Identification of S. aureus and Coagulase Negative Staphylococci

Pre-enrichment was carried out by incubating samples in Mueller–Hinton broth with 6.5% NaCl for 48 h at 37 °C. A volume of 10 µl of each sample was then plated on Mannitol salt agar and incubated for 48 h at 37 °C. Based on the colony morphology and ability to ferment mannitol, presumptive colonies were streaked on 5% sheep blood agar (Oxoid Ltd., Basingstoke, UK), and incubated for 24 h at 37 °C. Identification of staphylococci was achieved by using the matrix- assisted laser desorption ionization–time of flight mass spectrometry (MALDI-TOF MS) instrument. Briefly, the procedure for MALDI-TOF MS involved spreading well isolated colonies from overnight cultures on a steel target plate. This film is then overlaid with 1 µl of formic acid and allowed to dry for 15 min. 1 µl of matrix preparation containing cyano-4- hydroxy-cinnamic acid in 50% acetonitrile with 2.5% trifluoroacetic acid was placed on each sample and left to dry for a further 15 min. MALDI-TOF MS was then conducted and Ionization peaks generated were matched against the integrated reference library for speciation of the bacteria [60, 61].

Antimicrobial susceptibility testing of staphylococci

Antimicrobial susceptibility testing was performed using Kirby Bauer’s disk diffusion method with 10 antimicrobial agents: (cefoxitin (30 µg), amikacin (30 µg), penicillin (1 unit), rifampicin (5 µg), clindamycin (2 µg), erythromycin (15 µg), gentamycin (10 µg), sulphamethoxazole/trimethoprim (25 µg), tetracycline (30 µg), linezolid (10 µg). The measured diameters of the zones of inhibition were interpreted according to the European Committee on Antimicrobial Susceptibility Testing (EUCAST) guidelines [62]. The minimum inhibitory concentration of cefoxitin-resistant isolate was done using vancomycin using E- test strips (bioMerieux) and interpreted based on EUCAST guidelines. Multidrug resistance was defined as resistance to three or more antimicrobial agents [63].

Whole-genome sequencing and Analysis

Whole-genome sequencing was performed on all cefoxitin-resistant isolates using the illumina Miseq platform. DNA of freshly cultured isolates was extracted using Qiagen DNA MiniAmp kit following the manufacturer’s instructions. Extracted DNA was quantified using Qubit 4.0 Fluorometer assay kit (Thermo Fisher Scientific, MA), followed by library preparation with illumina DNA prep following the manufacturer’s instructions. The quality and concentration of fragmented DNA were assessed with the 2100 bioanalyzer system (Agilent) and qPCR (Kapa Sybr Fast qPCR kit) respectively. Libraries were then pooled and loaded on illumina 2 × 300 cycle cartridge for sequencing on Miseq platform (Illumina Inc., San Diego, CA).

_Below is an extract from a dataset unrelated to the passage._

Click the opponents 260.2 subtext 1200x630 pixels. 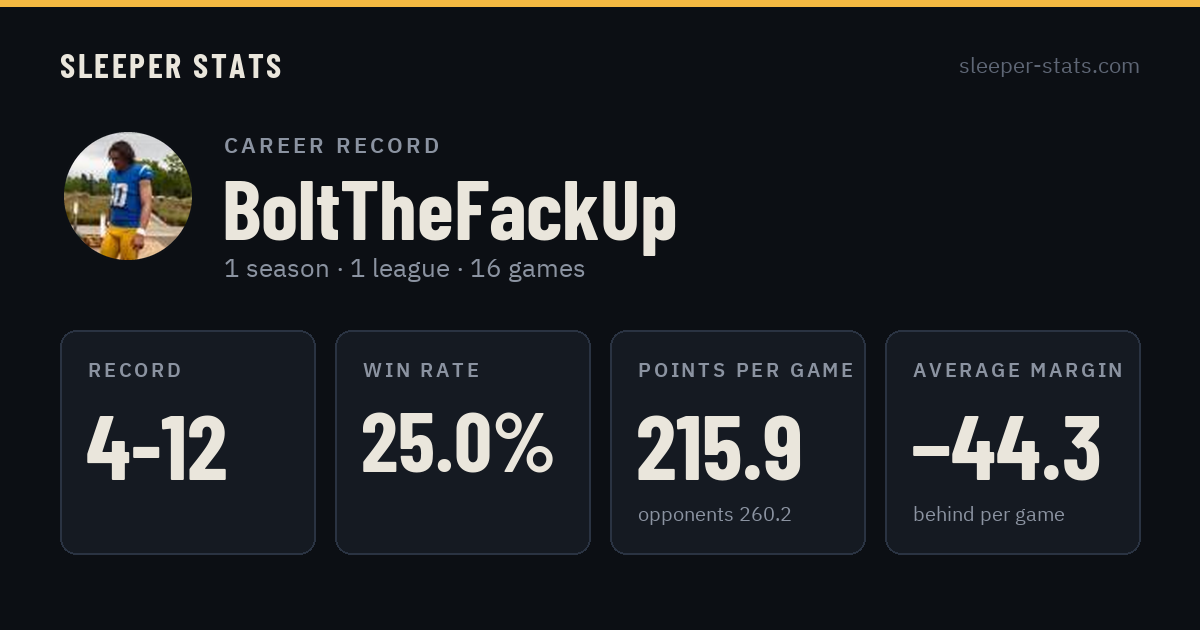click(x=715, y=515)
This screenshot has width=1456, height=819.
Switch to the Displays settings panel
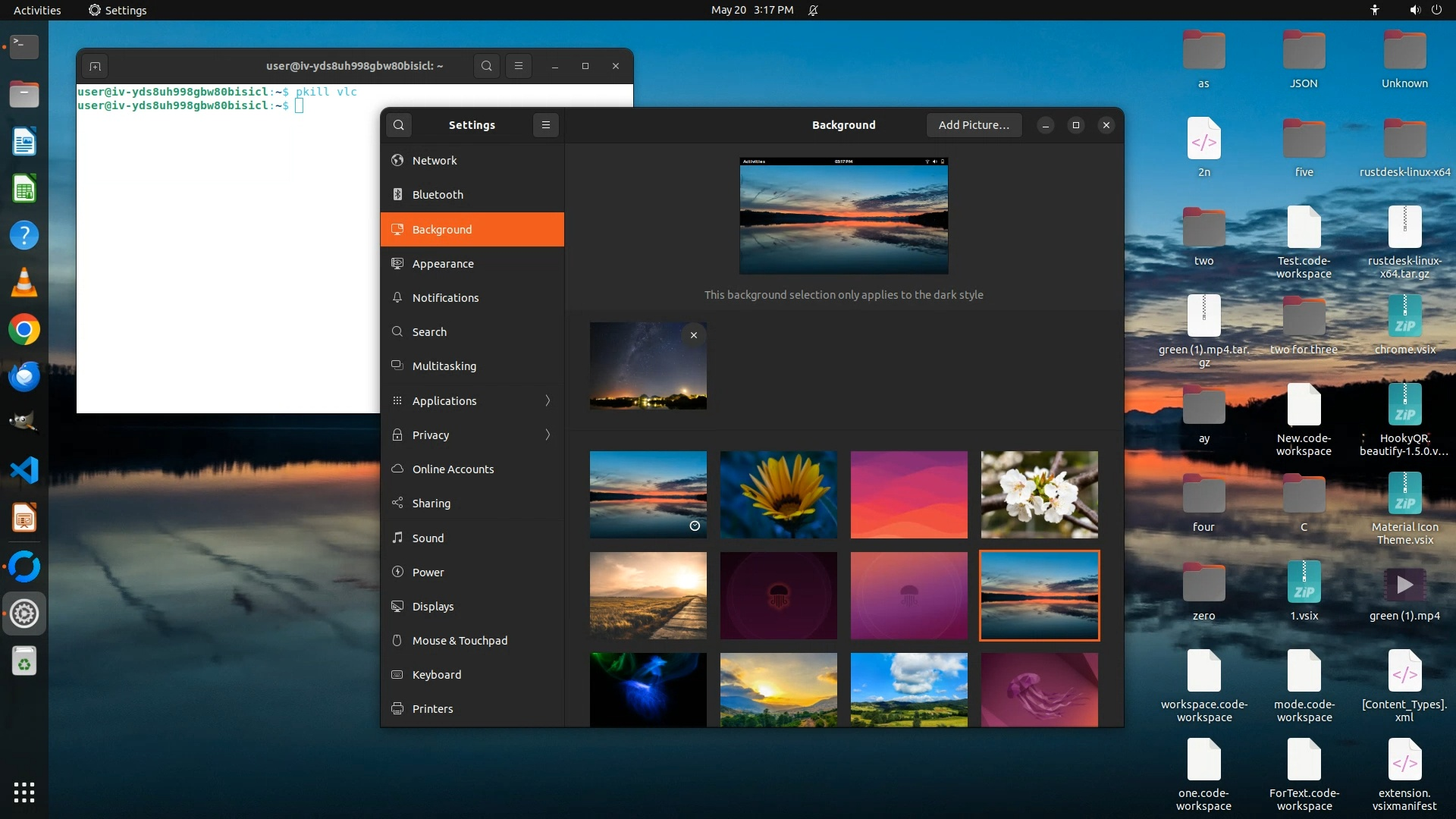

Raw sequenced reads were quality filtered and trimmed using FASTQC (http://www.bioinformaticsbabraham.ac.uk/projects/fastqc/) and Trimmomatic ( http://www.usadellab.org/cms/index.php?page=trimmomatic) respectively with a minimum quality set at Q20 [64, 65]. Trimmed reads were de-novo assembled with Unicycler V0.4.9 from which only contigs greater than 200 bp were used for further analysis.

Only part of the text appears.